08 April 2007

Science communication in a political climate

Scientists like to think that it is the evidence that they provide that sways thinking on such issues as climate change. Matthew C. Nisbet and Chris Mooney beg to differ. Were that the case, then we would not end up with the recent poll finding that "23% of college educated Republicans think global warming is attributable to human activity, compared with 75% of Democrats".

Nisbet and Mooney raise this issue in an article in the latest issue of the journal Science. They set out to dispel the notion of many scientists who "retain the well-intentioned belief that, if laypeople better understood technical complexities from news coverage, their viewpoints would be more like scientists’, and controversy would subside".

In reality, people approach science much as they do any other subject. "Faced with a daily torrent of news, citizens use their value predispositions (such as political or religious beliefs) as perceptual screens, selecting news outlets and Web sites whose outlooks match their own." From this we can conclude that it is against the Republican philosophy to believe in anthropomorphic climate change.

The press release put out to drum up interest in the article, Scientists must improve communication tactics, Science article proclaims, spells it out in a quote from Mooney. "In writing this article together, we argue that scientists shouldn't exclusively blame politicians and journalists for gridlock on issues like climate change. Part of the problem is that scientists carry with them the wrong assumptions about what makes for effective communication."

One problem with the scientists' approach to getting their message across is that they can be so convinced that they are right that they are dismissive not just of crackpots but of anything that smacks of religion. Not all scientists take this stance, of course, but a few well known media superstars certainly take this line.

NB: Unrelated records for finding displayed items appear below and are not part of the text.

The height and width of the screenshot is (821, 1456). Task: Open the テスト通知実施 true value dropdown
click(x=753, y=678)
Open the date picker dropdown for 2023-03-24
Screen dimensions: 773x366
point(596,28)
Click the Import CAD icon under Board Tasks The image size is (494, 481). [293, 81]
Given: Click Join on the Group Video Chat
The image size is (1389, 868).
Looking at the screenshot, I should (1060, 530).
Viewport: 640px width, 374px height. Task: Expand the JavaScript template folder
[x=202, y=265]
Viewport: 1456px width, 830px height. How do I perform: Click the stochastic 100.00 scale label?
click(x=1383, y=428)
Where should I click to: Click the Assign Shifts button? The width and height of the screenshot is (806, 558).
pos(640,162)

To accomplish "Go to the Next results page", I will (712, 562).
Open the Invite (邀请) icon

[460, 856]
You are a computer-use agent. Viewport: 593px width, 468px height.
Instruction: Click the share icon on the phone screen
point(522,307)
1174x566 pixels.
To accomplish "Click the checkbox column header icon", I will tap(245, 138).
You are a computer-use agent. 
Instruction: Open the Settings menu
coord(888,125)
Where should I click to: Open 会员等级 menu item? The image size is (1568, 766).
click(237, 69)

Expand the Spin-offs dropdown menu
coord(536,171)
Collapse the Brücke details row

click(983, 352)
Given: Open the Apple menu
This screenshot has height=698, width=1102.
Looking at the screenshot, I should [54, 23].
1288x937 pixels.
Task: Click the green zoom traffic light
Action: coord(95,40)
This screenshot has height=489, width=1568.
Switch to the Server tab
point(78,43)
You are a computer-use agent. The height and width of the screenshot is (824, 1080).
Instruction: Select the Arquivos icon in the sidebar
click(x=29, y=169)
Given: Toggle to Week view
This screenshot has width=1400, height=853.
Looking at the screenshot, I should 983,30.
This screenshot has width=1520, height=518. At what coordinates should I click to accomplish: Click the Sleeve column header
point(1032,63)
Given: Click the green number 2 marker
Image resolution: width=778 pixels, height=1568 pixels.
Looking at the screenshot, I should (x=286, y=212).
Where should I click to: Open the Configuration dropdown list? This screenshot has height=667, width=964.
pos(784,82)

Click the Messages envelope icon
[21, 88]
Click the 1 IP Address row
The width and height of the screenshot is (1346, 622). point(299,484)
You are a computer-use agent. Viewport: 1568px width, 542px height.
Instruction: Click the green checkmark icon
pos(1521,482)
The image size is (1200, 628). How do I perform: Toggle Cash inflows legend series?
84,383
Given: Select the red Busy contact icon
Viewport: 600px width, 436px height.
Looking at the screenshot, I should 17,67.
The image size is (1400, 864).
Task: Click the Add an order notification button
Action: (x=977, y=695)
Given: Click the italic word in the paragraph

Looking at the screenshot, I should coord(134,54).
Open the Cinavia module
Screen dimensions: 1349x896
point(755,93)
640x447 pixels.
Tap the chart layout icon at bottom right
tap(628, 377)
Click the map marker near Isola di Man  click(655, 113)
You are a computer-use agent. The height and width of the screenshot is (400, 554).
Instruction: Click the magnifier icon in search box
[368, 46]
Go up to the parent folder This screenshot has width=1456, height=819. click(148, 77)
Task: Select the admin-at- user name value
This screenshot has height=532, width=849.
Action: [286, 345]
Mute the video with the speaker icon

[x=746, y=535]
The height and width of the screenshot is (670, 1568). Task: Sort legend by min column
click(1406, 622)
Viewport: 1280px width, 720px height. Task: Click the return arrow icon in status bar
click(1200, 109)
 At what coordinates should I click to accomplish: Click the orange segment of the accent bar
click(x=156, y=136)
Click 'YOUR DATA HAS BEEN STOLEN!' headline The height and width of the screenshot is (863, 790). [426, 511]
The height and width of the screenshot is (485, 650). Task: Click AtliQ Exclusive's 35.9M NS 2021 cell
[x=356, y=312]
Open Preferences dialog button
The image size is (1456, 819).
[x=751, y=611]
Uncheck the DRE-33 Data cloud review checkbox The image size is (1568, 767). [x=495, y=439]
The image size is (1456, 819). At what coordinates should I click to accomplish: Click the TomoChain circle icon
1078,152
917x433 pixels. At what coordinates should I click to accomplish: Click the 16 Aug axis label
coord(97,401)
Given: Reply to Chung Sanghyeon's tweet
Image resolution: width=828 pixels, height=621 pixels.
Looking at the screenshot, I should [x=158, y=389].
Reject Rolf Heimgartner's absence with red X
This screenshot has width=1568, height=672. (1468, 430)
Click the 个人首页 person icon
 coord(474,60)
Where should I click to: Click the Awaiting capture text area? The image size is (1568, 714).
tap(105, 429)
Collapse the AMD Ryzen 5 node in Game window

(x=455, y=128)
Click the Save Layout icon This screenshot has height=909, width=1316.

Bad idea, is the message from Nisbet and Mooney. Instead, they suggest, "scientists must realize that facts will be repeatedly misapplied and twisted in direct proportion to their relevance to the political debate
and decision-making. In short, as unnatural as it might feel, in many cases, scientists should strategically avoid emphasizing the technical details of science when trying to defend it."

They don't go into the implications of this for science writers. They are there though. While it isn't the writer's job to make the scientists' arguments for them, but to report what they say. But we all know that writers pick and choose the material they include in their articles. With luck they want to pick the bits that will convince their readers. Thus they are in the same boat as the scientists.

There isn't, then, any point in presenting an argument that the reader will dismiss. Then again, another issue is that if you write for a publication that reaches an audience of people who are naturally inclined in one direction, you may have an uphill struggle when writing about a piece of science that is at variance with their view of the world.